Situação que, se fosse para ser resolvida ao pé da letra, demandaria investimentos astronômicos de R$ 100 bilhões, segundo a Confederação Nacional da Indústria. Mais um duríssimo golpe em um setor industrial já bastante combalido por uma série de fatores que tiram sua competitividade. E que obrigou o governo a admitir a revisão da norma, ainda em andamento.

A NR-12, no entanto, não está sozinha. Ela faz parte de um extenso rol de questões que causam insegurança jurídica ao empreendedor e desestimulam o investimento privado no país. A falta de regulamentação do trabalho terceirizado é outro ponto crítico para o setor produtivo brasileiro. A solução está nas mãos do Congresso Nacional desde 2004, quando foi apresentado o projeto de lei nº 4330.

Novamente, o que querem os empresários não é a precarização do trabalho, mas a criação de regras claras, que estabeleçam obrigações de cada uma das partes envolvidas. Isso é essencial para que empresas e trabalhadores se sintam seguros em relação a essa prática, utilizada em todo o mundo e irreversível no processo produtivo atual.
A lista de desestímulos ao empreendedorismo avança ainda por outros pontos importantes das relações trabalhistas, por dificuldades e falta de flexibilidade nos processos de licenciamento e fiscalização ambiental e pelo excesso de burocracia nas mais diversas áreas, entre tantas outras questões que colocam o empresário à beira da ilegalidade mesmo agindo dentro dos mais nobres princípios éticos e morais.

Isso sem contar os problemas crônicos do país, como deficiências na infraestrutura, elevada carga tributária, baixo nível educacional, desvios da corrupção e dificuldades para obtenção de financiamentos.

Soluções para todos esses pontos são mais do que conhecidas. Falta, porém, coragem e boa vontade para aplicá-las. O que traz de volta a pergunta inicial: a quem interessa inviabilizar o Brasil? Aos empreendedores, certamente não, porque têm a plena consciência de que o crescimento de seus negócios beneficia toda a sociedade.

Aos governos tampouco deveria interessar. Um país dificilmente sustentará um desenvolvimento econômico e social em longo prazo se não tiver um setor produtivo – e especialmente uma indústria – forte, que garanta empregos de qualidade, renda a seus cidadãos e arrecadação aos cofres públicos.

O que se precisa, neste momento, é de uma grande mobilização e de um diálogo franco envolvendo toda a sociedade – empresários, trabalhadores e poder público –, pautado pelo equilíbrio e pelo bom senso, para que se crie no Brasil um ambiente realmente favorável aos negócios e ao empreendedorismo.

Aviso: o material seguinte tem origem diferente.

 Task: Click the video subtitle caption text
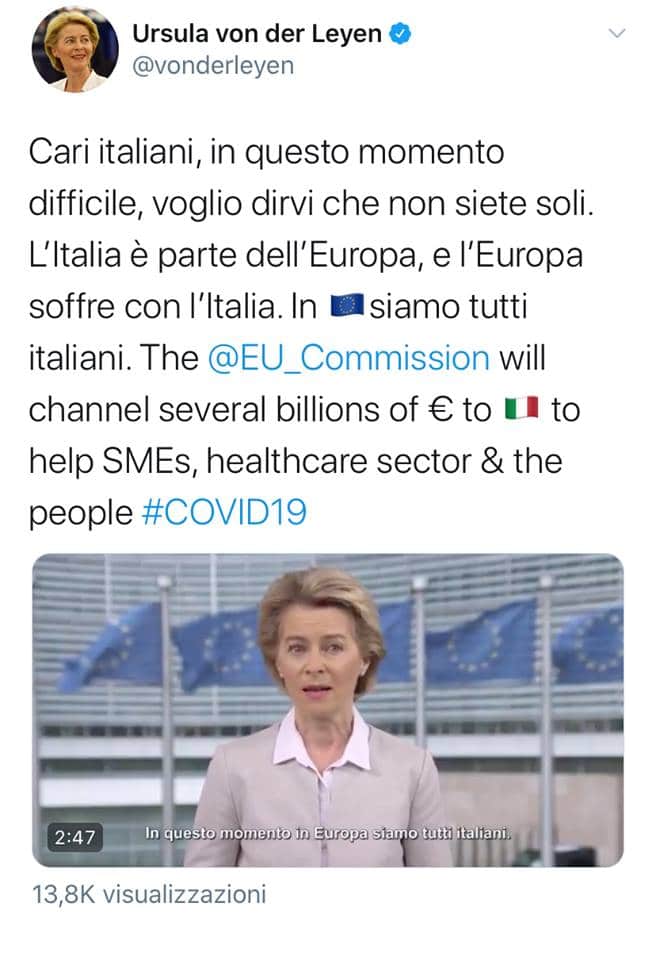tap(328, 833)
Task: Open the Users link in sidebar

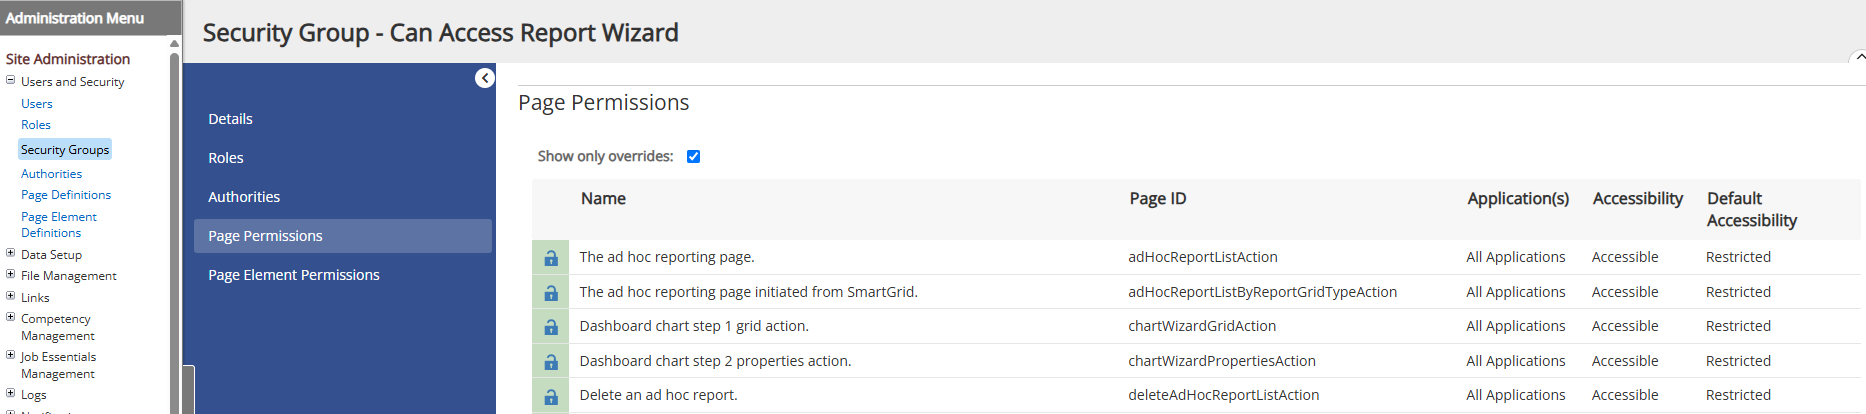Action: [37, 104]
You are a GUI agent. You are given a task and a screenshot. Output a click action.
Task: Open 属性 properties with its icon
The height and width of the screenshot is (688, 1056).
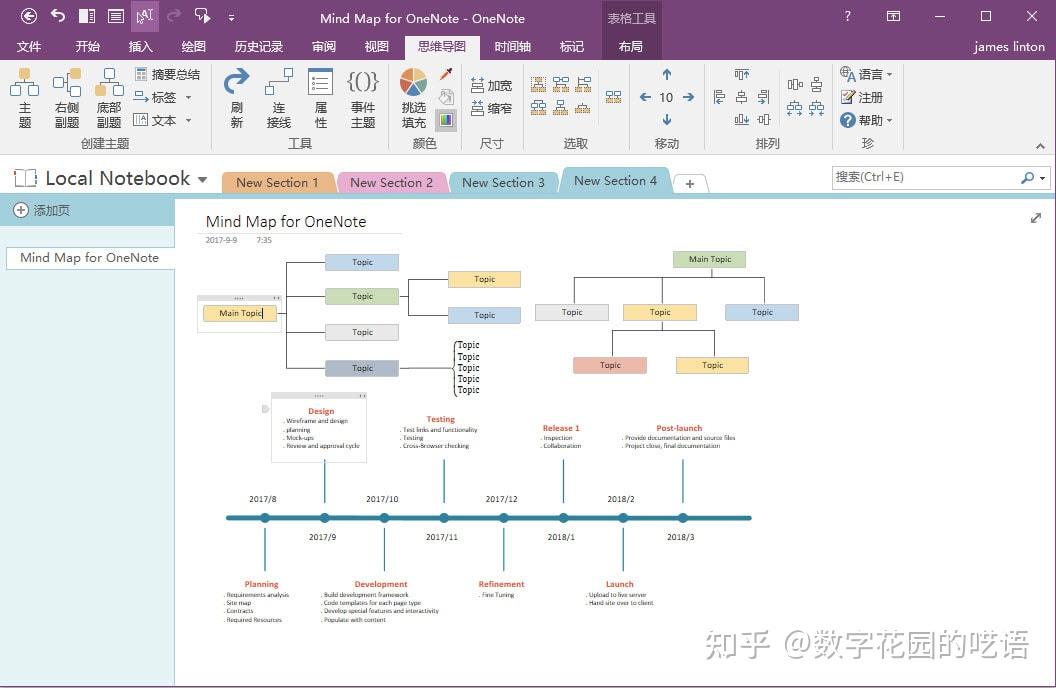pyautogui.click(x=320, y=96)
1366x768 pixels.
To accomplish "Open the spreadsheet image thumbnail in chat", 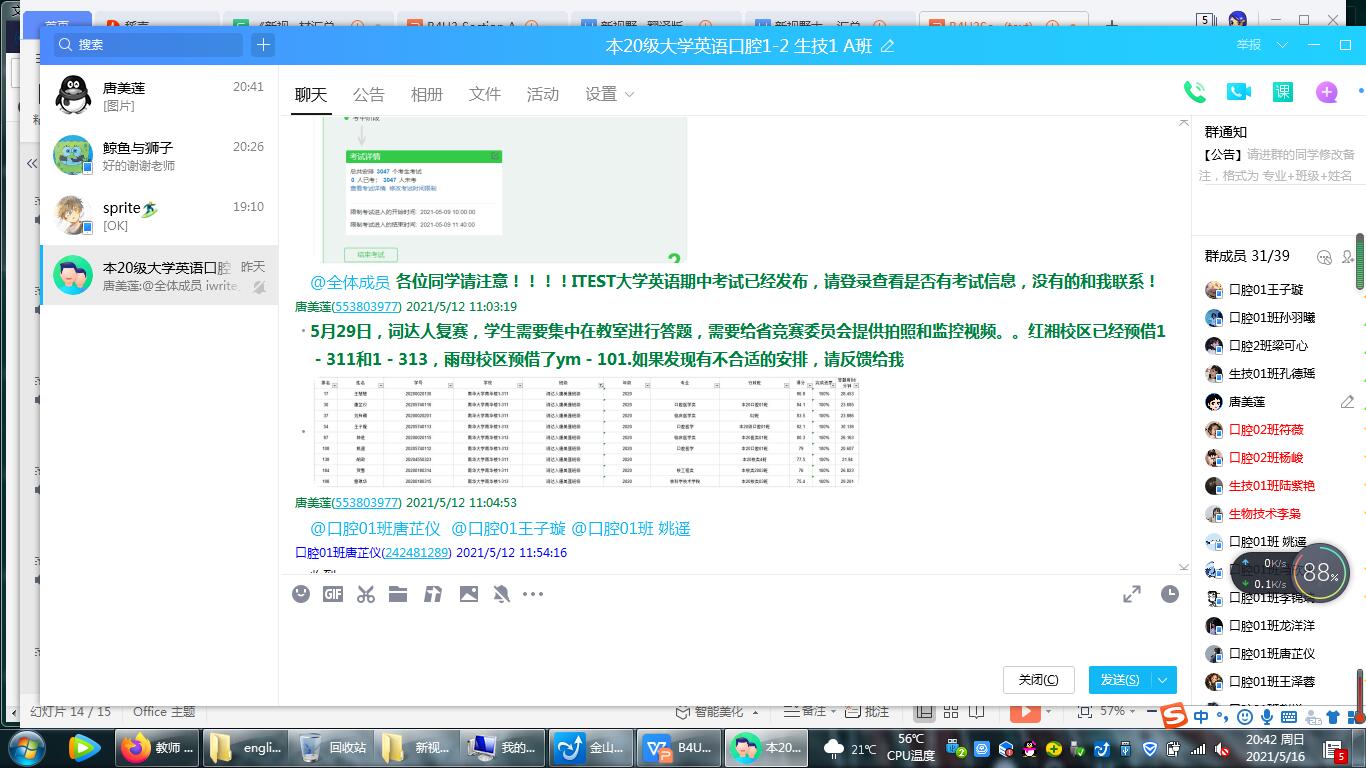I will (x=586, y=432).
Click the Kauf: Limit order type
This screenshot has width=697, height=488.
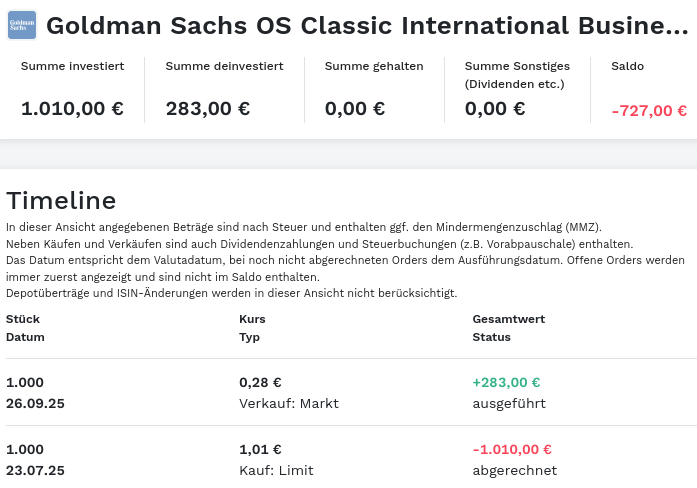click(x=276, y=470)
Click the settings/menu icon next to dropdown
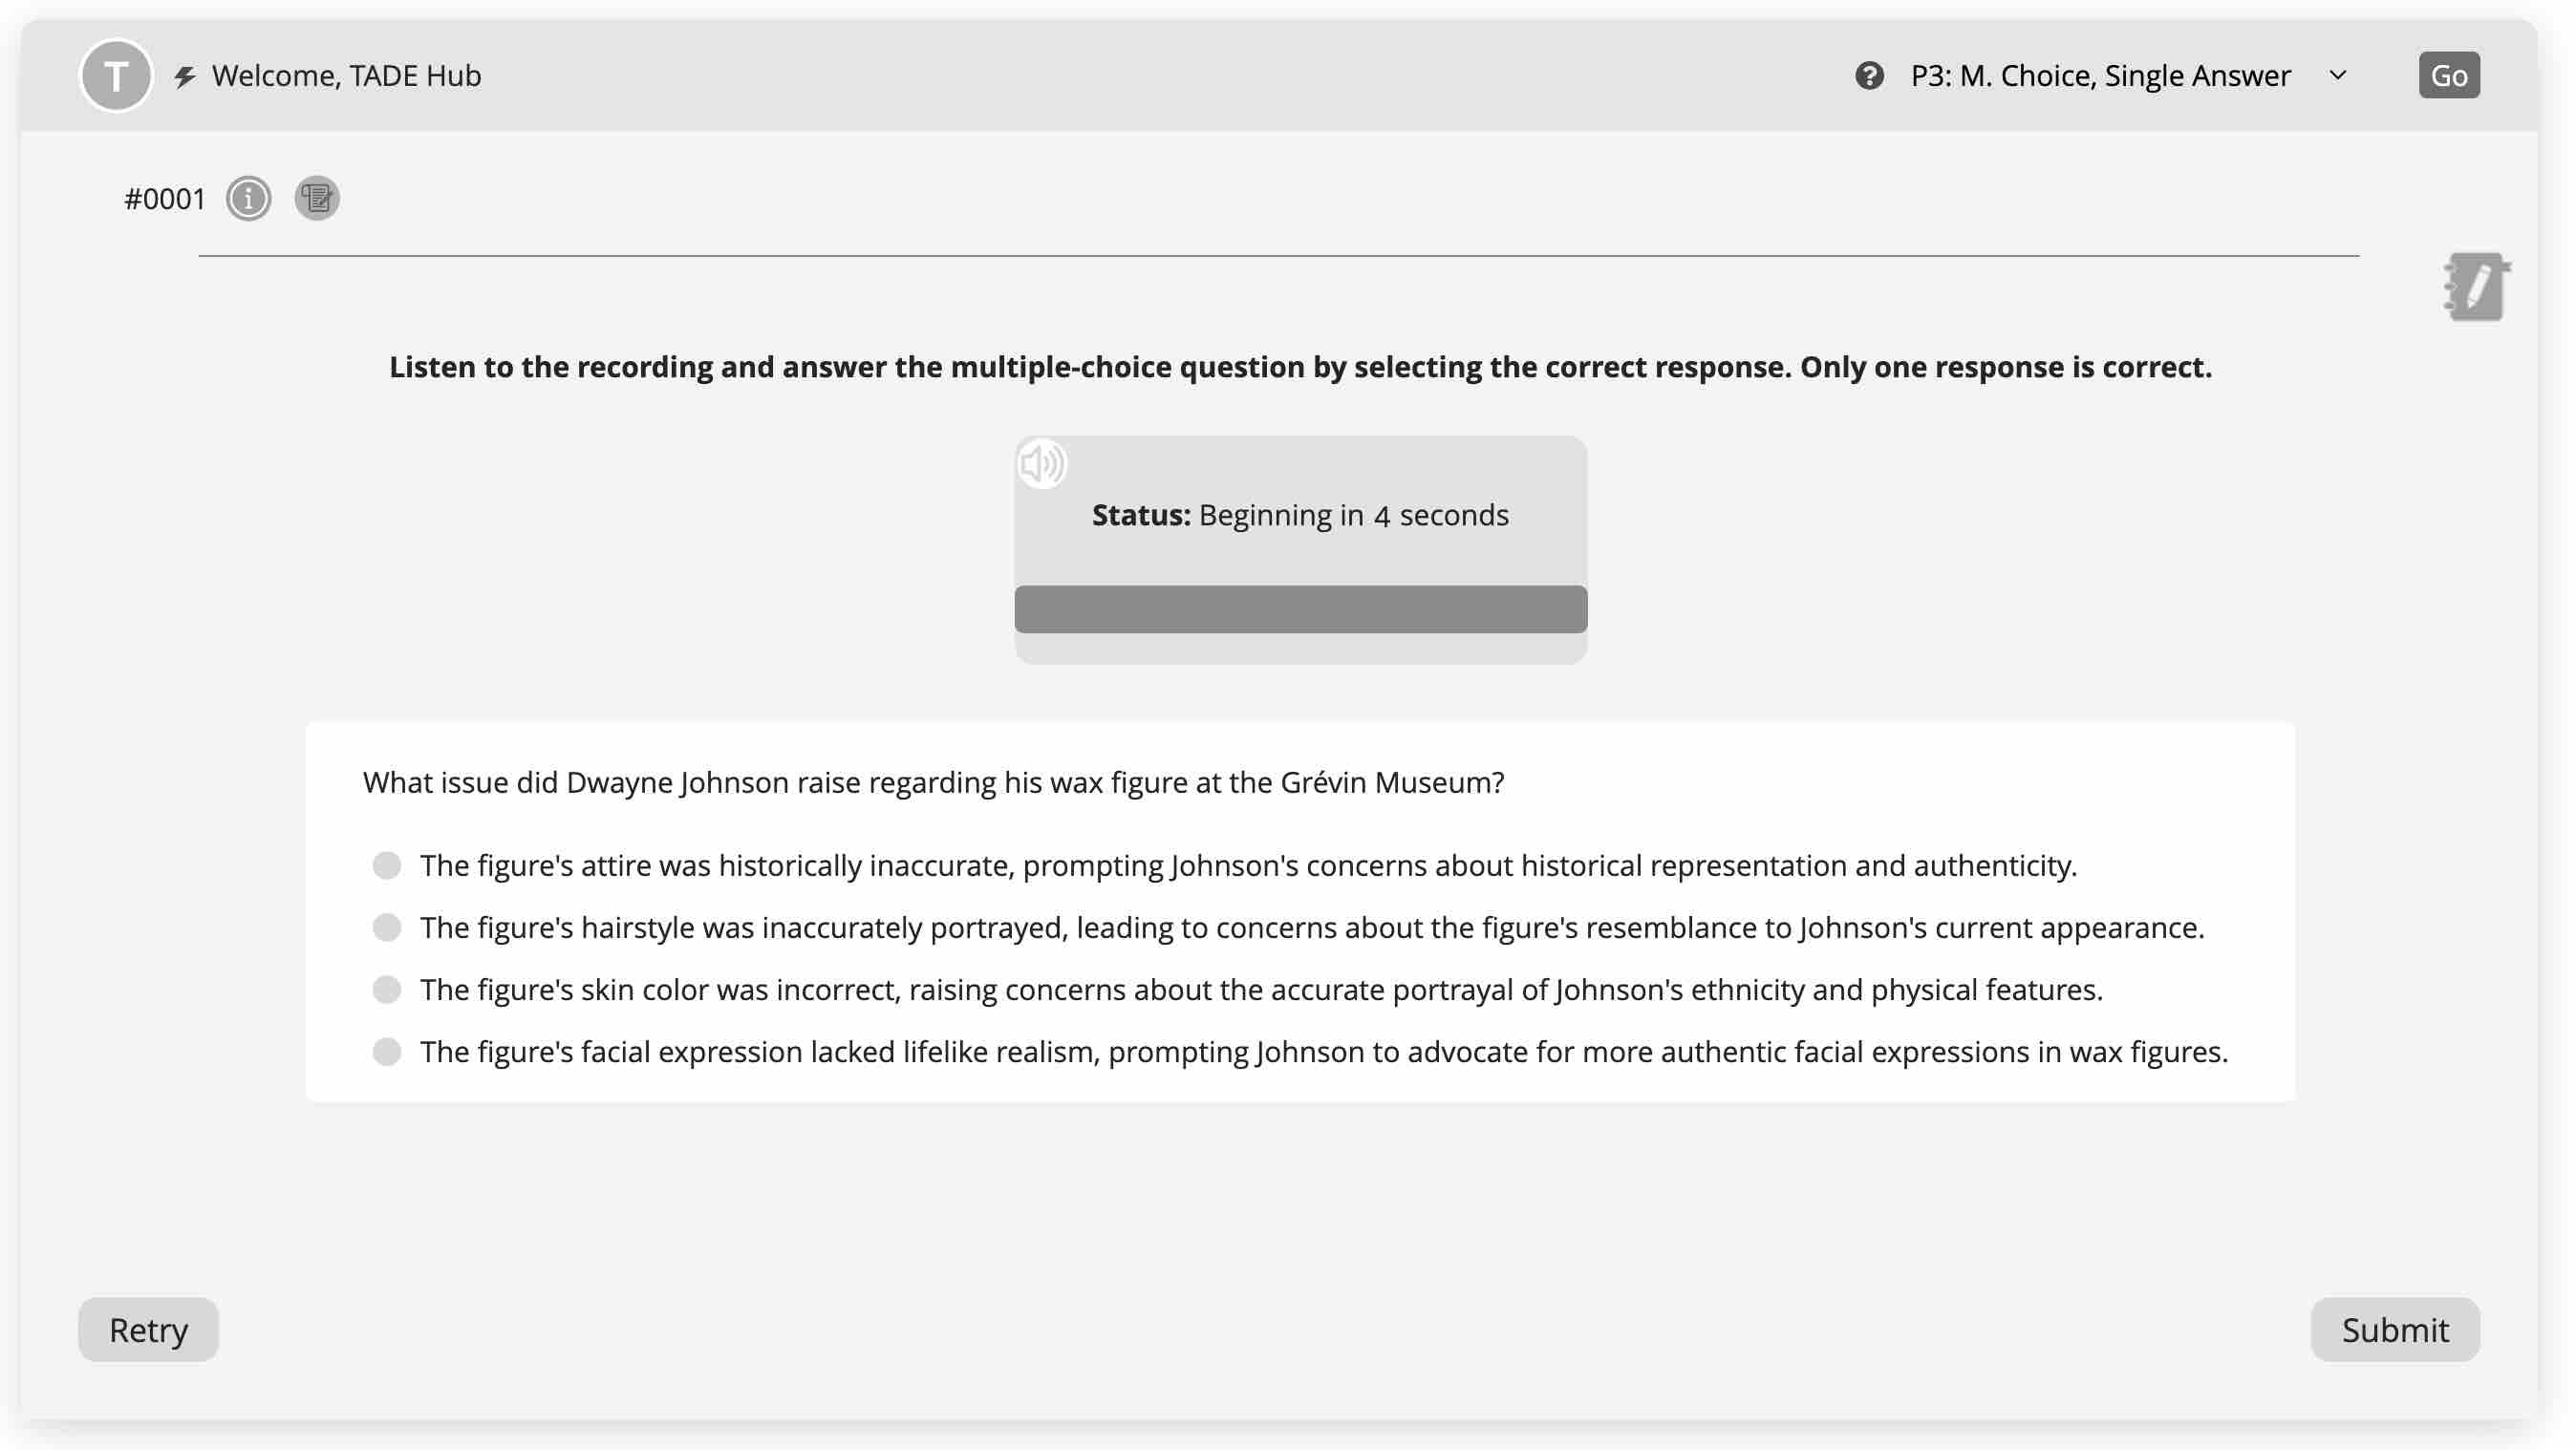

Um ambiente que não forneça privilégios aos empresários, mas que dê segurança aos investidores e possibilite que as empresas nacionais possam competir em igualdade de condições com nossos concorrentes espalhados por todos os cantos do mundo. Um ambiente que torne viável ao país aproveitar na plenitude seu enorme potencial natural e humano, pois só assim seremos, de fato, uma nação desenvolvida.

 

Edson Campagnolo é presidente do Sistema Federação das Indústrias do Paraná (Fiep) e vice-presidente da Confederação Nacional da Indústria (CNI).